Portées par les citoyen·nes et de nombreux·ses élu·es pendant le confinement, de telles initiatives démontrent le pouvoir qui existe au niveau des territoires dans l’action sociale et l’invention d’un monde d’après plus écologique.

 

Témoignages et retours d’expériences : quelques initiatives exemplaires portées par des collectivités 

Pour illustrer ces dynamiques, nous avons sélectionné des initiatives créatives et solidaires réalisées par des élu·es locaux·ales pendant ce temps de confinement : ces initiatives qui vont dans le sens d’une meilleure résilience des territoires dans le futur.

 

 

Distribuer et produire localement et avec des modes résilients

Face aux difficultés des agriculteur·ices et des commerces locaux pour maintenir une activité et des revenus pendant le confinement, mais aussi pour faire face à l’afflux de personnes dans les supermarchés, de nombreuses collectivités locales telles qu’Arnas avec son drive local, Saint-Jean-Pied-de-Port où les produits bio et locaux, habituellement fournis aux cantines scolaires sont vendus en direct aux consommateur·ices, ou la région Occitanie avec sa plateforme en ligne, ont pris l’initiative avec les producteur·ices de favoriser les circuits courts pour répondre aux besoins des consommateurs.
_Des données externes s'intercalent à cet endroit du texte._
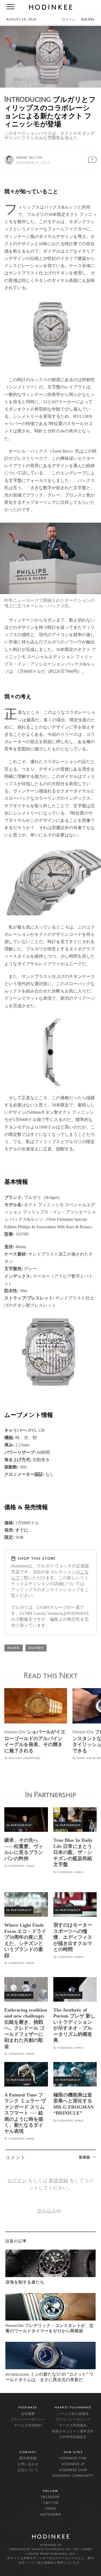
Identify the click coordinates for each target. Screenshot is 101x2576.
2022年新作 (36, 1648)
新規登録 (88, 19)
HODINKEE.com (73, 2458)
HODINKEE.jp (73, 2464)
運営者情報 (28, 2458)
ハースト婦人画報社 (73, 2414)
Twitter (50, 2503)
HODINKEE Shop (73, 2470)
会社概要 (28, 2414)
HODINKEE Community (73, 2476)
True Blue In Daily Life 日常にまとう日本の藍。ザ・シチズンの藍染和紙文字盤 (72, 1852)
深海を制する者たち (24, 2282)
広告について (28, 2470)
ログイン (68, 19)
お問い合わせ (28, 2464)
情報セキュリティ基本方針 (73, 2431)
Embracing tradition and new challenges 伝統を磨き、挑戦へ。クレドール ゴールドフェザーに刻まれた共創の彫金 (25, 2028)
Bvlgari (14, 1648)
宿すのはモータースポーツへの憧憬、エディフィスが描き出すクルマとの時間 (72, 1937)
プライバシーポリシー (28, 2419)
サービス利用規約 (28, 2425)
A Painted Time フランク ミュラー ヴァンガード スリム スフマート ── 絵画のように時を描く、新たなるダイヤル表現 (25, 2113)
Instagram (50, 2514)
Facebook (50, 2497)
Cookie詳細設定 (73, 2437)
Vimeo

Cette aide à la distribution passe par plusieurs outils : mise en place d’un annuaire en ligne pour recenser les producteur·ices locaux·ales et plateformes qui permettent d’assurer la commande en ligne et la distribution, mise en place de bons de commande distribués dans les boîtes aux lettres, développement d’AMAP dans des locaux de la municipalité. Ce sont autant d’initiatives qui ont permis de répondre à ces besoins. Chambéry a par exemple lancé une plateforme éthique en ligne de commande et livraison directe aux consommateurs, qui rassemble une soixantaine de producteur·ices locaux·ales. Ce site a été mis à disposition gratuitement par le Grand Chambéry et a pour but de se pérenniser au delà du confinement (La Tribune). 

Ce type d’initiative des collectivités locales a émergé dans tous les territoires français, favorisant la résilience des filières paysannes locales, une vente au juste prix et la création d’un tissu social entre les producteur·ices et les citoyen·nes souvent inexistant, même en ruralité.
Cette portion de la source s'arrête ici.